In the Parkinson disease text below, rewrite the part that opens with "Parkinson disease has" and closes with "and autonomic dysfunction.", putting "slowness of movement" in place of "bradykinesia".
#### Exercise passage ####
Researchers said taking genetic variability into account in the future will be helpful not only to understand the course of Parkinson disease but also to minimize heterogeneity in clinical trials.
A recent study sought to determine if any association exists between previously identified alleles that confer risk for Parkinson disease and variables measuring disease progression. Based on the results, researchers said taking genetic variability into account in the future will be helpful not only to understand the course of the disease but also to minimize heterogeneity in clinical trials.
Parkinson disease has an estimated lifetime risk as high as 1% to 2%. Patients with Parkinson disease may have various combinations of symptoms, both motor and nonmotor, and show differences in the rates of progression. In addition to the motor symptoms of bradykinesia, rigidity, and tremor, patients with Parkinson disease also develop nonmotor symptoms, which include depression, cognitive decline, sleep abnormalities, reduced olfaction, and autonomic dysfunction.
#### Data ####
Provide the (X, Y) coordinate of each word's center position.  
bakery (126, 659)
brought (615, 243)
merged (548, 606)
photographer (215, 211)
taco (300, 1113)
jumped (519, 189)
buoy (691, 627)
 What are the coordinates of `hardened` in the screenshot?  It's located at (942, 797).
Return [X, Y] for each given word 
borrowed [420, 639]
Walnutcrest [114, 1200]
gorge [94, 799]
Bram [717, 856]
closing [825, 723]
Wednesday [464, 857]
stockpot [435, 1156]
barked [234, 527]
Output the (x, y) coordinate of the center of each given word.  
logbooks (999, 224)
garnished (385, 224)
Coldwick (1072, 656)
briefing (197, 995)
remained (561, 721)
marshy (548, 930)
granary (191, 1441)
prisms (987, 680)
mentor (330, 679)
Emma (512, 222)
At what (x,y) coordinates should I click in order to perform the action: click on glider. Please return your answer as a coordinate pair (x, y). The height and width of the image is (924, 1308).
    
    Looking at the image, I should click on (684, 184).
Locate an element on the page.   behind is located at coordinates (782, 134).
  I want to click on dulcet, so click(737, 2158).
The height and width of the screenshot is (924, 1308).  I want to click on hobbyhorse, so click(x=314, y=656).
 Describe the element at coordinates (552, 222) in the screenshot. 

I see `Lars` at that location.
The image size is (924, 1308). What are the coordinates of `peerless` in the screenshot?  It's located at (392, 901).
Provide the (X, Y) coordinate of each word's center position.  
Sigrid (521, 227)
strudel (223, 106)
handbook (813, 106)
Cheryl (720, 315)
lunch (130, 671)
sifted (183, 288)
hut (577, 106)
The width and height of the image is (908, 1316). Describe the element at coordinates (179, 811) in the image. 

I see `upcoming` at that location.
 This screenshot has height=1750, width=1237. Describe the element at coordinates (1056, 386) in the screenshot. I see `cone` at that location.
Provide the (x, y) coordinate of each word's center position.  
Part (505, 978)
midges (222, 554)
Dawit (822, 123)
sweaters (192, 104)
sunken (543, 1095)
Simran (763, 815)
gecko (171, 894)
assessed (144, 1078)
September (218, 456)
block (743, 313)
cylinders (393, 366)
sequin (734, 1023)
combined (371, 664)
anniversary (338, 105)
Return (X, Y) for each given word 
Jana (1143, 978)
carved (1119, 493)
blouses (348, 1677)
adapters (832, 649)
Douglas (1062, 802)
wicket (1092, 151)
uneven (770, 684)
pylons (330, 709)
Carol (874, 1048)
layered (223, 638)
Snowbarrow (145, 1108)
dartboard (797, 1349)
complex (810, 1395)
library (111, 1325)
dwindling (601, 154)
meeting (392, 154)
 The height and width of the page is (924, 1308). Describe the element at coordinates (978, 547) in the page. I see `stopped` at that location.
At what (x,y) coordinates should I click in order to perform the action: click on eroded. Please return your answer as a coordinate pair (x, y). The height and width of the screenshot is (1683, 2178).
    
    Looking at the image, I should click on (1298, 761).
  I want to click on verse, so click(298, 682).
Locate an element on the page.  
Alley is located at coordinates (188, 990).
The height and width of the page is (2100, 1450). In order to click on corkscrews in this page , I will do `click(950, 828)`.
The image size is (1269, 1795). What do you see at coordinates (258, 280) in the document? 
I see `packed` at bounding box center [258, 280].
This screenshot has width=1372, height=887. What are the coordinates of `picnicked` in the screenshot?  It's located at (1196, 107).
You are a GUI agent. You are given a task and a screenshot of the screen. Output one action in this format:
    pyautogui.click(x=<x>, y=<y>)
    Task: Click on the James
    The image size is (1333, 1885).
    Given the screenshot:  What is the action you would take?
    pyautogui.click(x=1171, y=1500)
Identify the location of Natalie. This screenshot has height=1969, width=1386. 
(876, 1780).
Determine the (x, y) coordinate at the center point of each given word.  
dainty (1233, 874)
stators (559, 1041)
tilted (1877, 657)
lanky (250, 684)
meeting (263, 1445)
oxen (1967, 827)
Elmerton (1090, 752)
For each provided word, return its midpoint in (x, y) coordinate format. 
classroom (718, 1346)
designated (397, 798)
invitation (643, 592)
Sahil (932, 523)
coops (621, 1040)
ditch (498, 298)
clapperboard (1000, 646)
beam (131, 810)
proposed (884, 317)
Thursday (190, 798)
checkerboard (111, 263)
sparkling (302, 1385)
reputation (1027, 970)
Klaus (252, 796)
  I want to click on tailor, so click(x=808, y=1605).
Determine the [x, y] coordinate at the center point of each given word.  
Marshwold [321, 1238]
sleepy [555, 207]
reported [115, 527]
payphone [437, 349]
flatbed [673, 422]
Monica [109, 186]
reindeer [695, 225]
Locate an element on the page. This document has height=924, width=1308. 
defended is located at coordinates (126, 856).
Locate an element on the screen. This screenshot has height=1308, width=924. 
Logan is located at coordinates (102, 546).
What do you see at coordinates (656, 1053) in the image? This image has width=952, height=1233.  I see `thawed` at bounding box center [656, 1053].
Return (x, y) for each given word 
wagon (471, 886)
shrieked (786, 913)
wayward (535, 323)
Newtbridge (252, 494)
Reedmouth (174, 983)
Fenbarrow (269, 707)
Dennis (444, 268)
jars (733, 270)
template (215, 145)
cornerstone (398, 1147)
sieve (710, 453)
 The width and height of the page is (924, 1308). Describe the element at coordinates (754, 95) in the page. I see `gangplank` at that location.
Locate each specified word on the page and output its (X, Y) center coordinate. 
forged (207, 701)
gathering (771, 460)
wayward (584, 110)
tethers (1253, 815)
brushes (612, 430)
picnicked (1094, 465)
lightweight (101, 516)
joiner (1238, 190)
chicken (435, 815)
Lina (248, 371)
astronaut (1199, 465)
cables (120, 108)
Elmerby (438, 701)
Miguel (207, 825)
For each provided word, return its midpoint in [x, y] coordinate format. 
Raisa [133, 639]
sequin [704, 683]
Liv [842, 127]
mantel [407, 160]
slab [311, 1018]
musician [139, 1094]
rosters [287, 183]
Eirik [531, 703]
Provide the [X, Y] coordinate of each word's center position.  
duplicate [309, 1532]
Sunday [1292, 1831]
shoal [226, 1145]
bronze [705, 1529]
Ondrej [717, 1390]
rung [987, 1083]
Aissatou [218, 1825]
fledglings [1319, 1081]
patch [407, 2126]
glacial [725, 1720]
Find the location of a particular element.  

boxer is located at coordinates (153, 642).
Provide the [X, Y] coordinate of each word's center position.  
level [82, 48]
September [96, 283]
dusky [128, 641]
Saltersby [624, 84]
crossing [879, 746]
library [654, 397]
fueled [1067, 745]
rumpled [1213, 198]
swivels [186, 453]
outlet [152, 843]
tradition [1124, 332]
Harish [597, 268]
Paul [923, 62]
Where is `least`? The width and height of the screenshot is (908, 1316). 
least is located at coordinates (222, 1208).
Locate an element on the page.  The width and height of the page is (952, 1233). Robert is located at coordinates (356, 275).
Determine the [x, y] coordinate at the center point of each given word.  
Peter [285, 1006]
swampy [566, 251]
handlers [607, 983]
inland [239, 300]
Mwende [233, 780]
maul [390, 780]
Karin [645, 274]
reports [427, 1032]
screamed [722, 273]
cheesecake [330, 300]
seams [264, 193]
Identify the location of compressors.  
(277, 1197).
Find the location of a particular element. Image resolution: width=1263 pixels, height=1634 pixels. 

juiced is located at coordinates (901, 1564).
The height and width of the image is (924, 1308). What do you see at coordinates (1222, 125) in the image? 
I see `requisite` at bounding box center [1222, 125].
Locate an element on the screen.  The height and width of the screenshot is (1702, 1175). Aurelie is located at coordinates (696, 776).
####
Answer for the task:
Parkinson disease has an estimated lifetime risk as high as 1% to 2%. Patients with Parkinson disease may have various combinations of symptoms, both motor and nonmotor, and show differences in the rates of progression. In addition to the motor symptoms of slowness of movement, rigidity, and tremor, patients with Parkinson disease also develop nonmotor symptoms, which include depression, cognitive decline, sleep abnormalities, reduced olfaction, and autonomic dysfunction.